PROBLEM A:
Translate this sentence from the discussion transcript below into Spanish: "Call it welfare dependency if you like or give it some nicer name, but the facts are really there."

PASSAGE PROVIDED:
╭──
As we also know, and I think this is incontrovertible, children who are born-out-of-wedlock are much more likely to be dependent upon public means-tested benefits programs. Call it welfare dependency if you like or give it some nicer name, but the facts are really there.
Now, in this admirable report, there are number of very important findings. One of the findings which I find intriguing and fascinating is just in Table 1. If we parse immigration by ethnicity, do we find that there’s any appreciable difference between — with respect to illegitimacy — between native-born and foreign-born mothers? A little bit, I mean, not much. Slightly lower ratios of illegitimacy for Hispanic, Asian, and [all immigrants] in total. One of the things which I find kind of striking here is the difference with respect to non-Hispanic whites, where the illegitimacy ratio is only 12 percent — and I say only now because we’ve had this revolution in the family in the United States.
It is an intriguing finding because if one tries to think about countries in Europe or countries which have European populations abroad, it’s not so easy to find a country with only a 12 percent illegitimacy rating —
MR. CAMAROTA: Yeah, that’s an interesting question.
MR. EBERSTADT: — and what this suggests to me . . . I mean, this is a hypothesis to pursue — this would be very much consistent with a hypothesis that highly educated, highly motivated, non-Hispanic whites from abroad are coming to the United States. There’s anecdotal evidence to that effect with the kind of white flight that’s happening in Europe now, in part because of immigration problems in Europe. It’s something which would be worth, I think, in pursuing.
MR. CAMAROTA: Could I make —
MR. EBERSTADT: Yeah.
MR. CAMAROTA: One thing you have to keep in mind is that it says non-Hispanic white, and one significant share of that population is likely from the Middle East, and that has some impact. One of the limitations of birth records is you don’t [get] country of birth; you get everyone grouped together and then you have race. Only Mexico, Cuba, and Canada is broken out separately.
MR. EBERSTADT: America’s advances in race science, right?
MR. CAMAROTA: I know.
MR. EBERSTADT: (Laughter.) Well, thank you. Thank you for that clarification.
I went back to try to take a look at some basic data on health and welfare dependence for immigrants and native-born Americans. And I have to say, to my surprise — although I think perhaps not to your surprise — the SIPP data from the 2001, the Survey of Income and Program Participation, the longitudinal survey of households that the Census Bureau used to conduct and may one day again conduct — doesn’t show really any noticeable differences with respect to foreign-born and native-born welfare dependents for households that have children.
If you look at — this is not a perfect metric — but if you look at the data for households which receive any means-tested benefit — I’ll say, it’s not perfect, but it’s a first approximation — for married native-born Americans, it’s 11 percent; for married foreign-born Americans, it’s 13 percent; for never married Americans, it’s 30 percent; for never married foreign-born Americans, it’s 36 percent. And if you parse this through, there really isn’t any appreciable difference in program participation evident from that SIPP data. We could go further and maybe parse further things out, but that confutes my prejudices, I have to say.
╰──
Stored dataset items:
╭──
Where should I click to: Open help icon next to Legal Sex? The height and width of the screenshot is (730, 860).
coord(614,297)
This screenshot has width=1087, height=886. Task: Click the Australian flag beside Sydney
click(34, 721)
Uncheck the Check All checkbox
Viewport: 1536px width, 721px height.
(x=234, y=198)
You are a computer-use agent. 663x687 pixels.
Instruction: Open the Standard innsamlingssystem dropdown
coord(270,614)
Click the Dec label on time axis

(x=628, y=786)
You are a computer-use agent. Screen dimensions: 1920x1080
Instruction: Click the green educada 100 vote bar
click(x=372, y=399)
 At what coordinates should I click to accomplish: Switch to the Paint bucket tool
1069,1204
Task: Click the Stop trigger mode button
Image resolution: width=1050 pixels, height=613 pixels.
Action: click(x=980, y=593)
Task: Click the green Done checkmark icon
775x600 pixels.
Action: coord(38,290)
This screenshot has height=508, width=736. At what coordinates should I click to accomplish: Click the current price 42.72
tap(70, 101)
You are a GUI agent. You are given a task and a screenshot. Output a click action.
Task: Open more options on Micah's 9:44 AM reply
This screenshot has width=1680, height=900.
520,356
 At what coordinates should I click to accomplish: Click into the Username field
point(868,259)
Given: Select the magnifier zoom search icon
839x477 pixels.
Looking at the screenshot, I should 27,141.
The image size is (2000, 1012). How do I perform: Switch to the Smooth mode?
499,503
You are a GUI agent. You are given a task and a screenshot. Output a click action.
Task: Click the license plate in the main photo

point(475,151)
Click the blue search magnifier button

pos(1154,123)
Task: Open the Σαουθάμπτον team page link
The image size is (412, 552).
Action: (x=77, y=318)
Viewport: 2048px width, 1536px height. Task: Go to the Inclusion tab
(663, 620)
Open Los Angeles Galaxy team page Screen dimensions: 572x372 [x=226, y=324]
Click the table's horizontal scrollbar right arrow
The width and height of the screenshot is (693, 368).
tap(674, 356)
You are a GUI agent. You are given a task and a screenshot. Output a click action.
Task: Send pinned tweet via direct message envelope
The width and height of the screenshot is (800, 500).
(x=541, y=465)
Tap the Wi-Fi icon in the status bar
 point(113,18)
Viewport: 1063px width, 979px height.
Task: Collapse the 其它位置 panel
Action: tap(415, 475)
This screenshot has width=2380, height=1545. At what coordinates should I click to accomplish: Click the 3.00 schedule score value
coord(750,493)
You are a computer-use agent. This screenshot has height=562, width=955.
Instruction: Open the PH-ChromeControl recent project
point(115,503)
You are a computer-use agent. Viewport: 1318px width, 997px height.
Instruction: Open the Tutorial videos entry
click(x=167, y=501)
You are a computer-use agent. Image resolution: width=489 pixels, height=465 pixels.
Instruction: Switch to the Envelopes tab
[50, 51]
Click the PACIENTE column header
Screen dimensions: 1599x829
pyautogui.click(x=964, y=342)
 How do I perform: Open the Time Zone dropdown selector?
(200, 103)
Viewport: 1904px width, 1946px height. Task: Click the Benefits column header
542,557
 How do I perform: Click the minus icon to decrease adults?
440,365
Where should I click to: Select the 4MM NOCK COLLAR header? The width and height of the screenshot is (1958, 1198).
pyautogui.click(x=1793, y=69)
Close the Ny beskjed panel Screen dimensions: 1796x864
╰──
PROBLEM B:
Echo the stretch of the records above from the line containing "Click the blue search magnifier button" through the end of the records, both ends included, keeping every line unchanged.

EXERCISE SOLUTION A:
Llámelo dependencia de la asistencia social si quiere, o dele un nombre más amable, pero los hechos están ahí.

EXERCISE SOLUTION B:
Click the blue search magnifier button

pos(1154,123)
Task: Open the Σαουθάμπτον team page link
The image size is (412, 552).
Action: (x=77, y=318)
Viewport: 2048px width, 1536px height. Task: Go to the Inclusion tab
(663, 620)
Open Los Angeles Galaxy team page Screen dimensions: 572x372 [x=226, y=324]
Click the table's horizontal scrollbar right arrow
The width and height of the screenshot is (693, 368).
tap(674, 356)
You are a GUI agent. You are given a task and a screenshot. Output a click action.
Task: Send pinned tweet via direct message envelope
The width and height of the screenshot is (800, 500).
(x=541, y=465)
Tap the Wi-Fi icon in the status bar
 point(113,18)
Viewport: 1063px width, 979px height.
Task: Collapse the 其它位置 panel
Action: tap(415, 475)
This screenshot has width=2380, height=1545. At what coordinates should I click to accomplish: Click the 3.00 schedule score value
coord(750,493)
You are a computer-use agent. This screenshot has height=562, width=955.
Instruction: Open the PH-ChromeControl recent project
point(115,503)
You are a computer-use agent. Viewport: 1318px width, 997px height.
Instruction: Open the Tutorial videos entry
click(x=167, y=501)
You are a computer-use agent. Image resolution: width=489 pixels, height=465 pixels.
Instruction: Switch to the Envelopes tab
[50, 51]
Click the PACIENTE column header
Screen dimensions: 1599x829
pyautogui.click(x=964, y=342)
 How do I perform: Open the Time Zone dropdown selector?
(200, 103)
Viewport: 1904px width, 1946px height. Task: Click the Benefits column header
542,557
 How do I perform: Click the minus icon to decrease adults?
440,365
Where should I click to: Select the 4MM NOCK COLLAR header? The width and height of the screenshot is (1958, 1198).
pyautogui.click(x=1793, y=69)
Close the Ny beskjed panel Screen dimensions: 1796x864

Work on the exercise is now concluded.